The Dow Jones Industrial Average dropped 171.9 points to 29,014.37 while the S&P 500 fell 12.26 points to 3,309.49 and the Nasdaq Composite Index tumbled 14.69 points to 9,369.08.
Overnight in Asia, markets dropped. China’s Shanghai Composite plunged 2.75%, while Hong Kong’s Hang Seng dropped 1.52%, and Japan’s Nikkei-225 fell 0.98%.
China’s Shanghai Composite Index saw the biggest ever drop of the last trading day before the Lunar New Year holiday in the benchmark’s three-decade history.
The outbreak of coronavirus, which has now killed at least 17 people and infected 600 others, has led to the quarantine of three large Chinese cities, including Wuhan, where the virus is believed to have originated. The virus has also spread to other countries, including Thailand, U.S., Taiwan, South Korea, and Japan
The World Health Organization reconvened Thursday to determine whether the outbreak should be considered a global health emergency.
Hundreds of millions of Chinese people will be traveling this week during the Spring Festival.
“The bad news is that the worst has yet to come, as the number of new infections is still on the rise,” warned Larry Hu, economist at Macquarie Capital. “The lesson from SARS suggests that the turning point for sentiment will come only after the number of new infections starts falling.”
David Roche of Independent Strategy said on Thursday: “we don’t really know the characteristics of this virus yet. In order to get a pandemic, you really have to have a virulent infection to be exponential ... many of these new cases are due to much tighter reporting, not necessarily a rate of infection. So we really don’t know to what extent the rate of contagion.”
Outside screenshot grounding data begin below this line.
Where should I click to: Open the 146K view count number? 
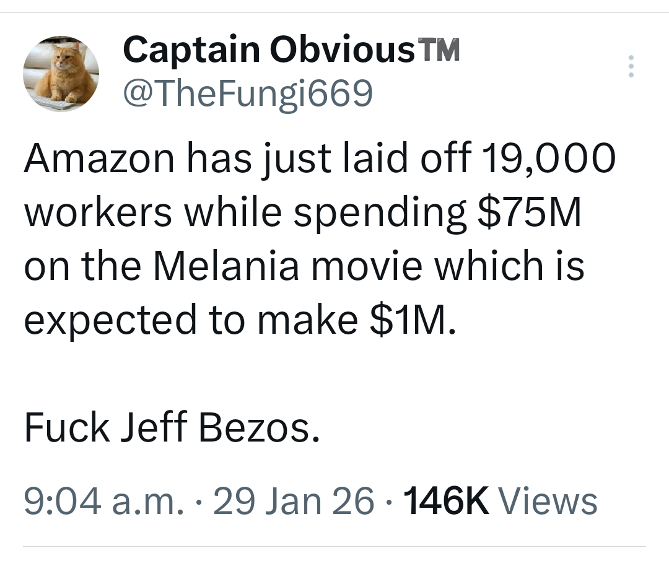446,500
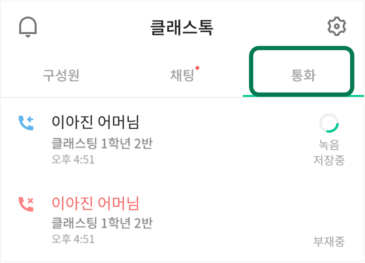Click the 클래스톡 title
This screenshot has width=365, height=263.
[x=182, y=28]
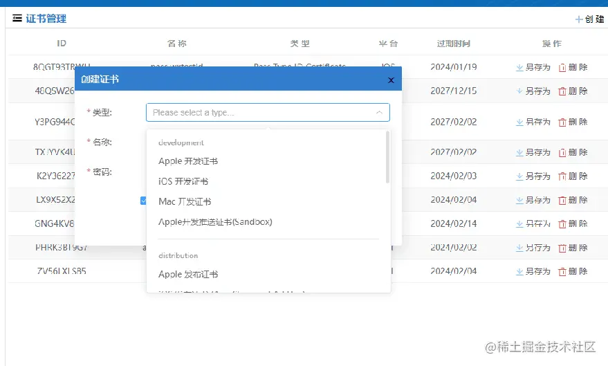Collapse the type dropdown via chevron arrow
Viewport: 608px width, 366px height.
pyautogui.click(x=379, y=113)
“There is a notable degree of investor caution, albeit not [yet] risk capitulation across markets,” Simon Ballard, chief economist at First Abu Dhabi Bank, wrote in a note. “Until the data tells us otherwise, we will hope that the coronavirus does not become a repeat of 2003 [SARS outbreak] and that any meaningful sell-off in risk will be viewed by investors as a [selective] buying opportunity.”
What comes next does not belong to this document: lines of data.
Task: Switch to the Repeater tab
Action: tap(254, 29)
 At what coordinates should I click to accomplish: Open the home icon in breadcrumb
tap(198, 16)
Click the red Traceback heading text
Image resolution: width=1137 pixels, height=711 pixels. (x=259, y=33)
The European Central Bank voted to keep its main deposit rate at a historic low of minus-0.5%, as expected. The bank also kept its marginal lending facility at 0.25% and the main refinancing operations rate unchanged at zero percent.
In a press conference, the new ECB president Christine Lagarde said the phase one trade agreement between China and U.S. was a “critical development” that will have consequences around the world. “It is something that our teams are looking at very carefully to examine what the impact [will be] on a net basis for the euro area,” she said.
Lagarde said climate change would be “an important matter” for the bank to examine.
In the U.S., initial jobless claims rose by 6,000 to a seasonally adjusted 211,000 for the week ended Jan. 18, the Labor Department said on Thursday. The increase was less than expected.
“Investors are wondering what will ultimately crack this stock market,” said Jim Paulsen, chief investment strategist at The Leuthold Group. “Even though a stock market correction is almost assured at some point, a sentiment refresh, alone, would not likely produce a sustained decline.
In the U.S., initial jobless claims rose by 6,000 to a seasonally adjusted 211,000 for the week ended Jan. 18, the Labor Department said on Thursday. The increase was less than expected.
The Conference Board Leading Economic Index declined 0.3% in December, following a 0.1% increase in November,
In Europe markets finished lower, as Britain’s FTSE-100 dropped 0.88%, France’s CAC-40 tumbled 0.71% and Germany’s DAX fell 0.94%.
Crude oil futures dropped 2.19% at $55.50 per barrel and Brent crude fell 2.04% at $61.92. Gold futures rose 0.49%.
The euro slipped 0.49% at $1.104 while the pound sterling fell 0.29% at $1.3104.